The popular Chinese messaging application WeChat appears to have blocked access to Australian Prime Minister Scott Morrison’s account, leading one senator to call for a parliament-wide boycott of the service.
Senator James Paterson, chair of the Parliamentary Joint Committee on Intelligence and Security, said on Monday the prime minister’s team had been having trouble accessing the WeChat account for months. It was finally taken out of the government’s control in early January despite formal representations from Morrison’s office, he told radio station 4BC.
“My view is given that WeChat is such a closely controlled company by the Chinese Communist Party, that this amounts to foreign interference in our democracy and in an election year no less,” he said.

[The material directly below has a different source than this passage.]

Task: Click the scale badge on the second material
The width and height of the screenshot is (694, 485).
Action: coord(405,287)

The prime minister’s office had no immediate comment on Monday. Efforts to find Scott Morrison’s WeChat account on Monday morning in China were unsuccessful.
With more than a billion users globally, WeChat is one of the most popular messaging applications in the world. China’s government regularly censors sensitive content, including on WeChat, which is owned by Tencent Holdings Ltd.

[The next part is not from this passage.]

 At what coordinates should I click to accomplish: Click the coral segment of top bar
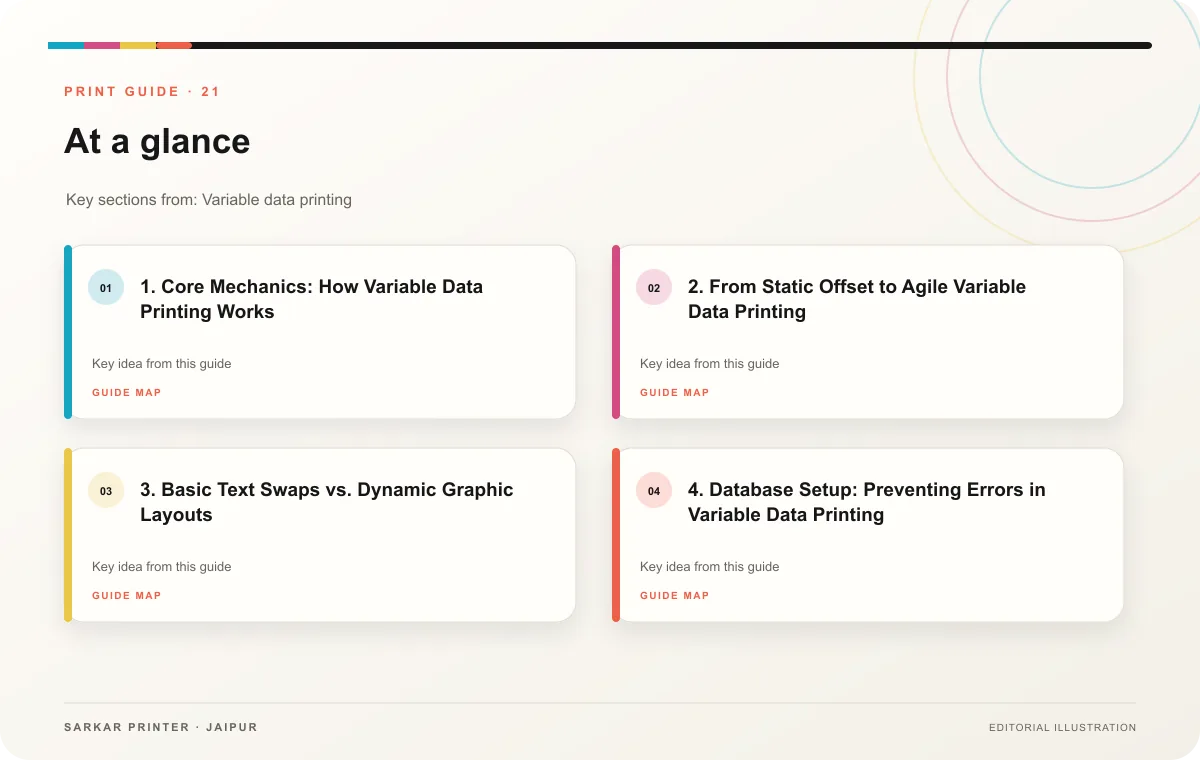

A Tencent spokesperson didn’t immediately respond to a request for comment.
Many Australian politicians, including opposition Labor Party leader Anthony Albanese, have WeChat accounts posting in Mandarin in an attempt to reach out to China’s large diaspora. In the 2016 census, about 5.6% of the population said they had Chinese ancestry — more than one in 20 citizens.
Paterson called for all Australian politicians to stop using WeChat until the prime minister’s account was restored.

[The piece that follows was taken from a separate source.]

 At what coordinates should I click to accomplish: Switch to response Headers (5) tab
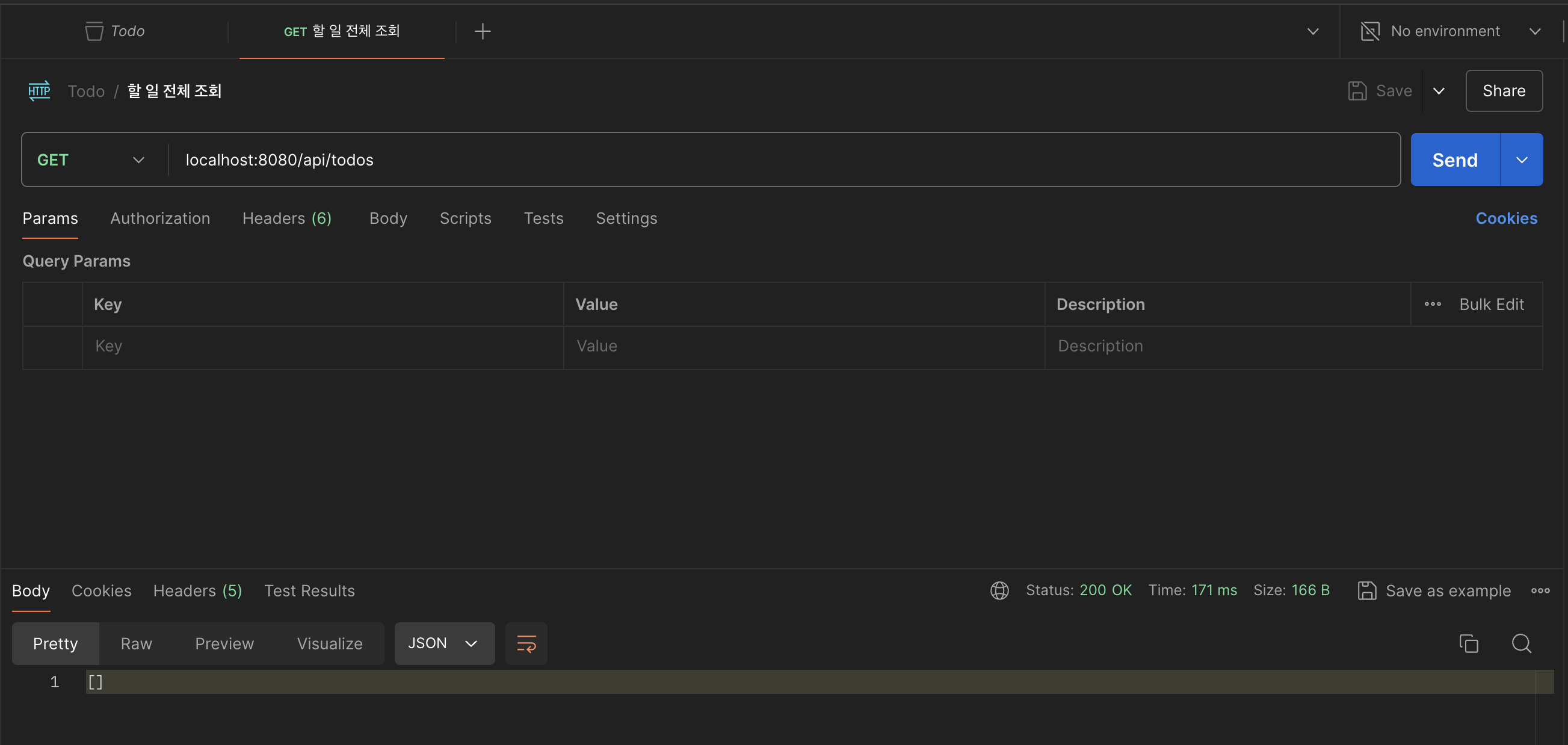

“No one should be legitimizing their censorship and their control over our public debate,” he said.
In comments to 4BC, Albanese said he would talk with Morrison over the WeChat incident, adding that it could have “national security implications.”
Former diplomat Dave Sharma, who is now a lawmaker in Morrison’s coalition, told Sky News the decision to block access to the prime minister’s account was “more likely than not state-sanctioned.”
“It shows the attitude towards free speech and freedom of expression that comes out of Beijing,” he said.